>> begin

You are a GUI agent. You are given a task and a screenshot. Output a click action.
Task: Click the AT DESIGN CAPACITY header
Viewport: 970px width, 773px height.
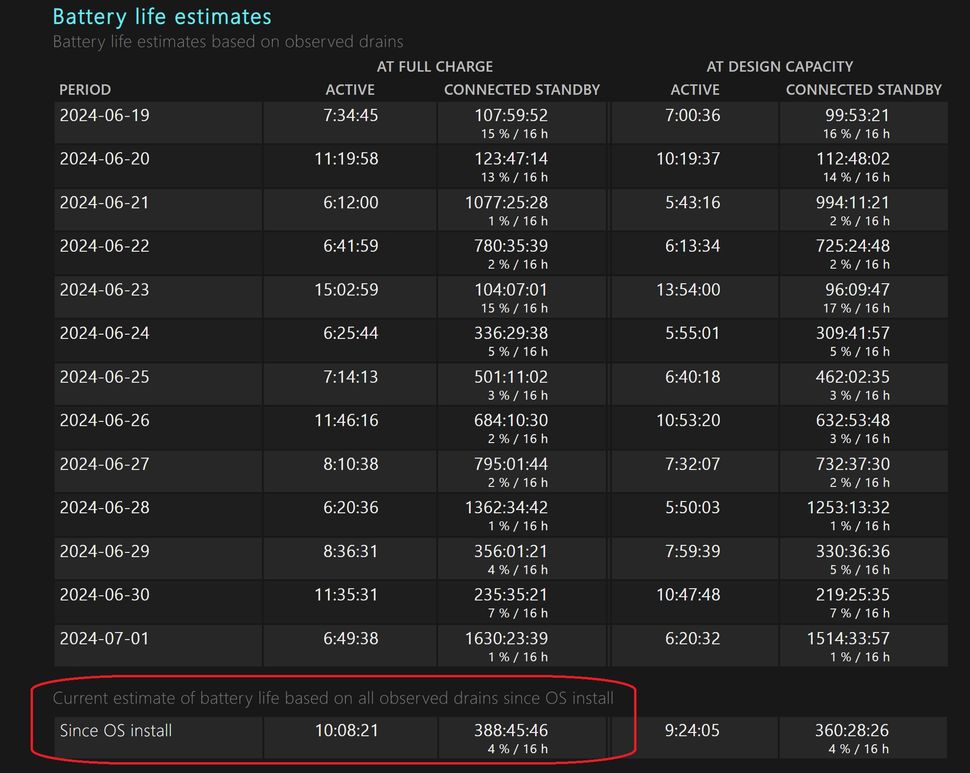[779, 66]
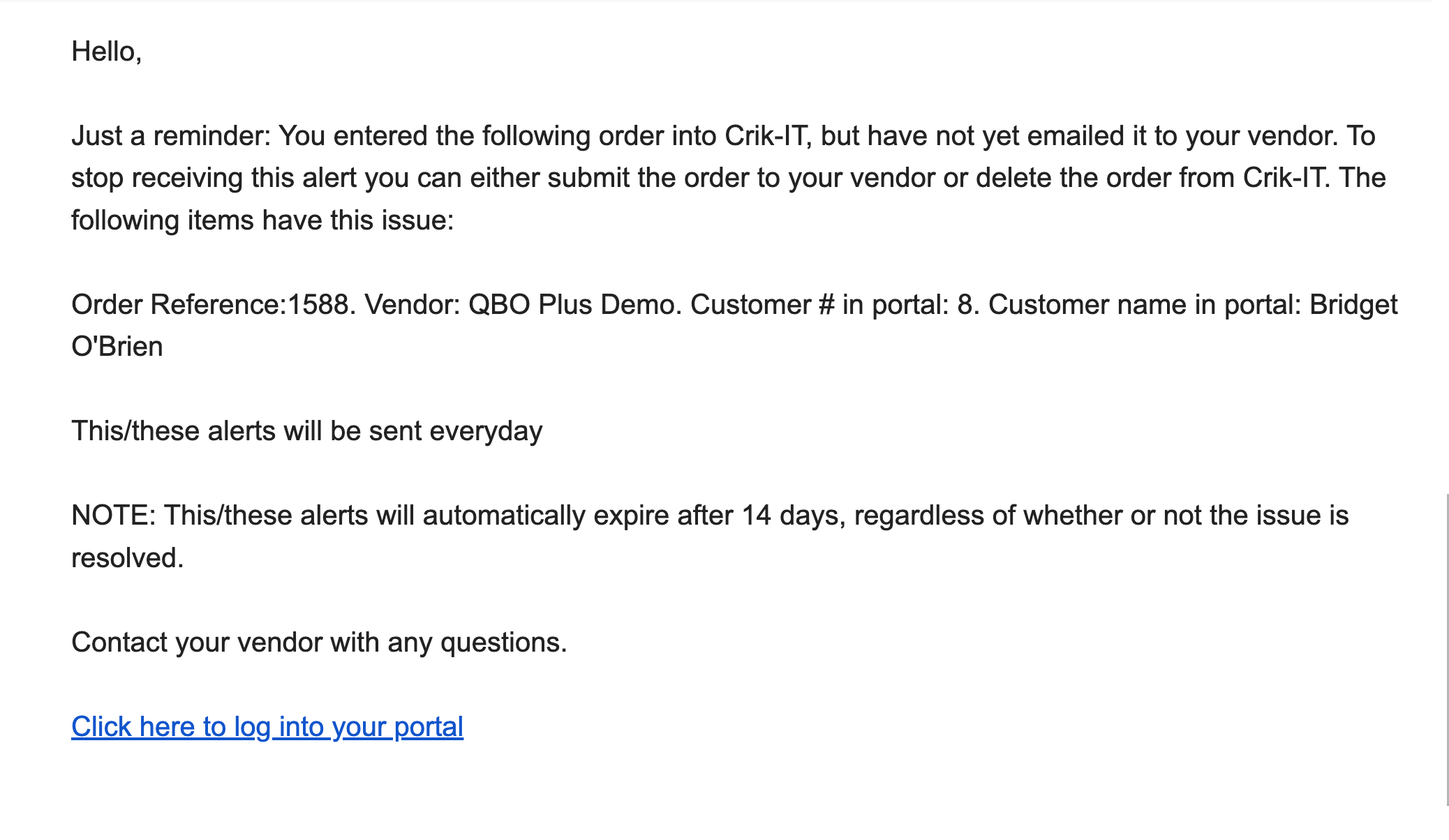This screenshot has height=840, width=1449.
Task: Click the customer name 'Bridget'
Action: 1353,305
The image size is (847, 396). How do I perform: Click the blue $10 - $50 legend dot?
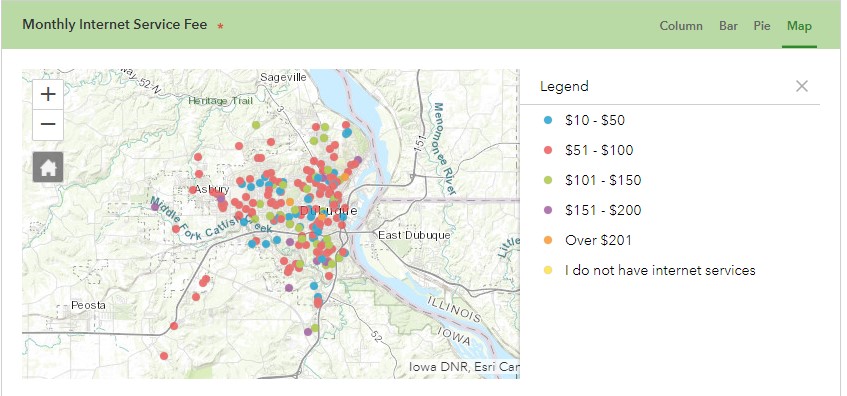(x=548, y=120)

>> end

Copy out every line of the listing above word for word, leaving out the pictures.

WRITTEN REPLY:
You are a GUI agent. You are given a task and a screenshot. Output a click action.
Task: Click the AT DESIGN CAPACITY header
Viewport: 970px width, 773px height.
[779, 66]
This screenshot has height=840, width=1449.
Task: Click the customer name 'Bridget'
Action: 1353,305
The image size is (847, 396). How do I perform: Click the blue $10 - $50 legend dot?
(x=548, y=120)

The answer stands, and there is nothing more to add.